# Augustine's Soteriology



## iacobus (Sep 19, 2010)

Until recently I was one of those guys that just assumed Augustine was for the most part "ours". He seems familiar enough to me in his thinking on grace in "On Rebuke and Grace," to make me feel uncomfortable.

What I mean to say is. I was wondering if anyone on the board could help me to understand the mechanics of Augustine's soteriology; how his doctrines of grace coexist with infused righteousness and sacramentalism (I haven't quite nailed down his opinion on the Eucharist, and skeptical of the idea that he believes in a "real presence" in the modern Catholic sense of the word -- more like a proto real presence that operates without transubstantiation, but I may of course be mistaken). I also have come to think that he possessed at least an incipient view of penal substitution, but again, it is really hard to nail down exactly what Augustine thought, since so much heated debate clouds the airways.

I'm trying to figure out exactly how Augustine viewed salvation, and in what ways he erred.

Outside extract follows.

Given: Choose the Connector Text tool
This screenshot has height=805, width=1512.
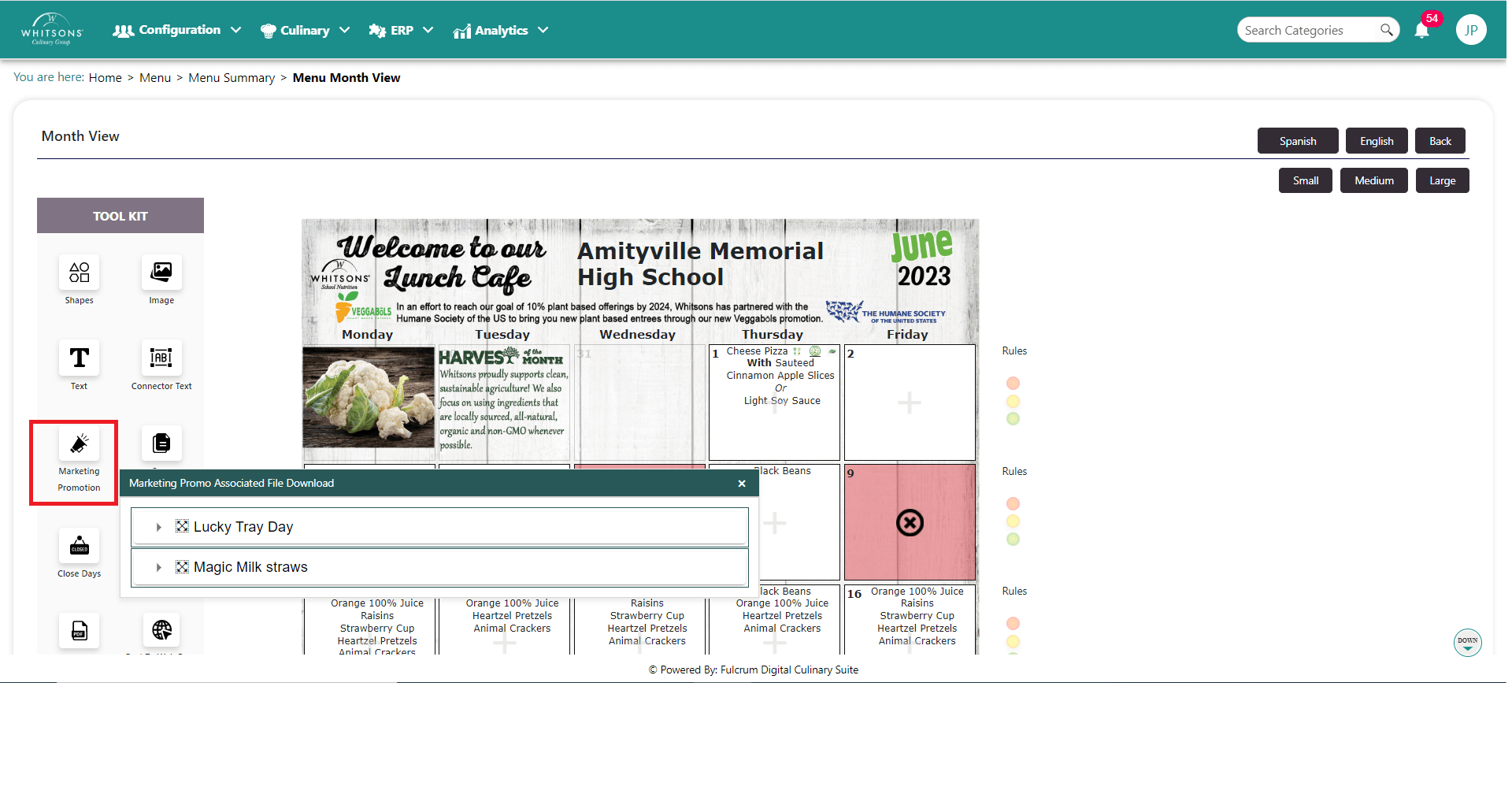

I read "On Rebuke and Grace", but it took me a good many re-reads to realize what Augustine meant by co-operation and merit.

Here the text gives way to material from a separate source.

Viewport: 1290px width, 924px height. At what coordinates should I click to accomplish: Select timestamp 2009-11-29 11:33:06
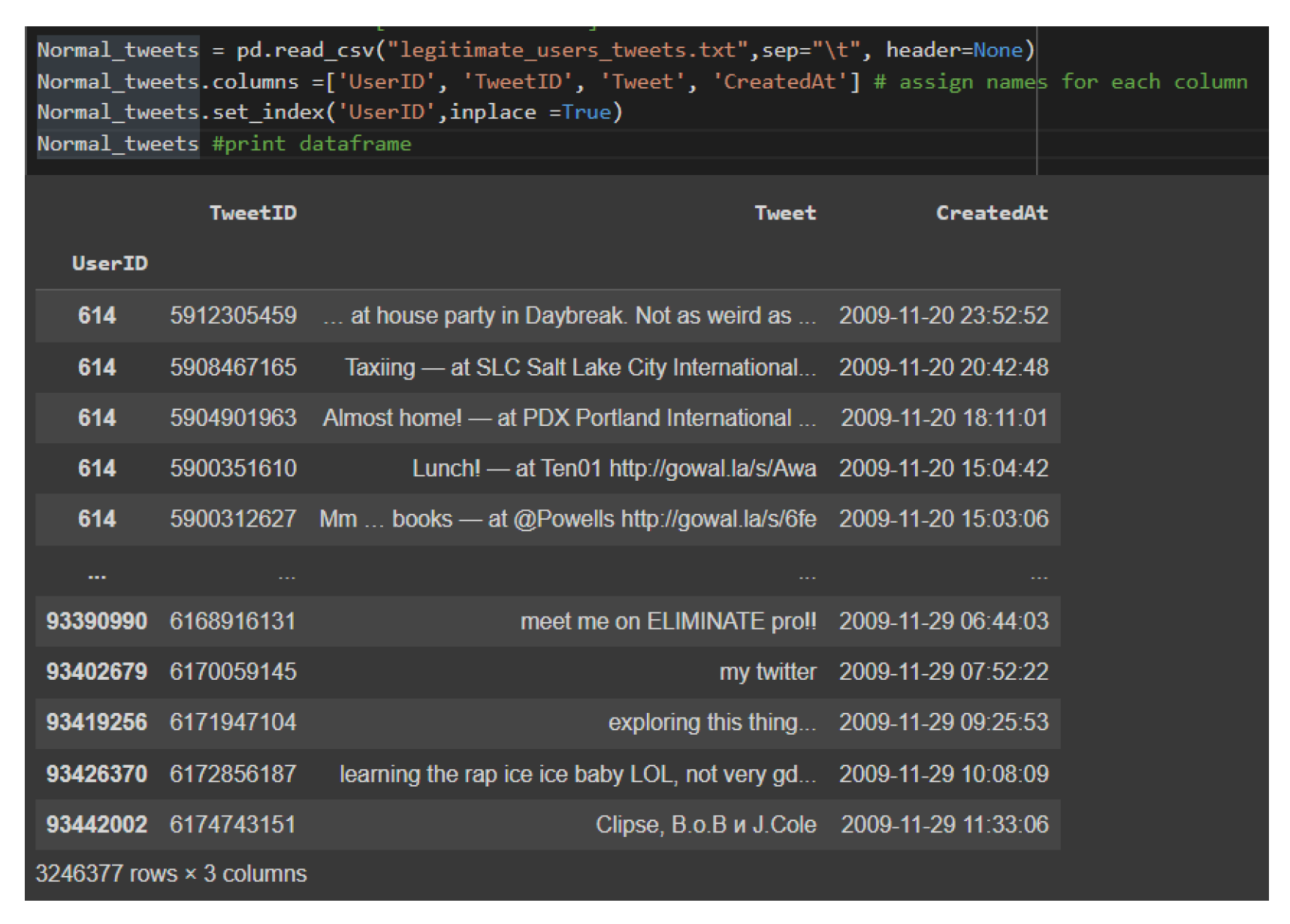coord(944,825)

So far my understanding of Augustine is thus:

1) Baptismal Regeneration 2) Operative Grace and infusion of righteousness followed by co-operative grace and 3) Good works/sacraments which merit further grace and justification???

I'm not sure exactly what to make of him, or how he was able to arrive at some of his conclusions exegetically. Any help would be appreciated. 
It would be of personal benefit to me to know the justification that Augustine had for his views, and what would be a sounder exegesis of the relevant texts.


----------



## Willem van Oranje (Sep 20, 2010)

My take on justification and the church fathers is that they were unclear on the subject. They had not yet had the chance to clarify their thinking on it, though the roots of Sola Fide are present in their thinking (with a lack of consistency.) There had not been a controversy which forced them to clarify their thinking on justification. (Their soteriology perhaps comes out best in the Christological debates.) This would not come fully until the Reformation. 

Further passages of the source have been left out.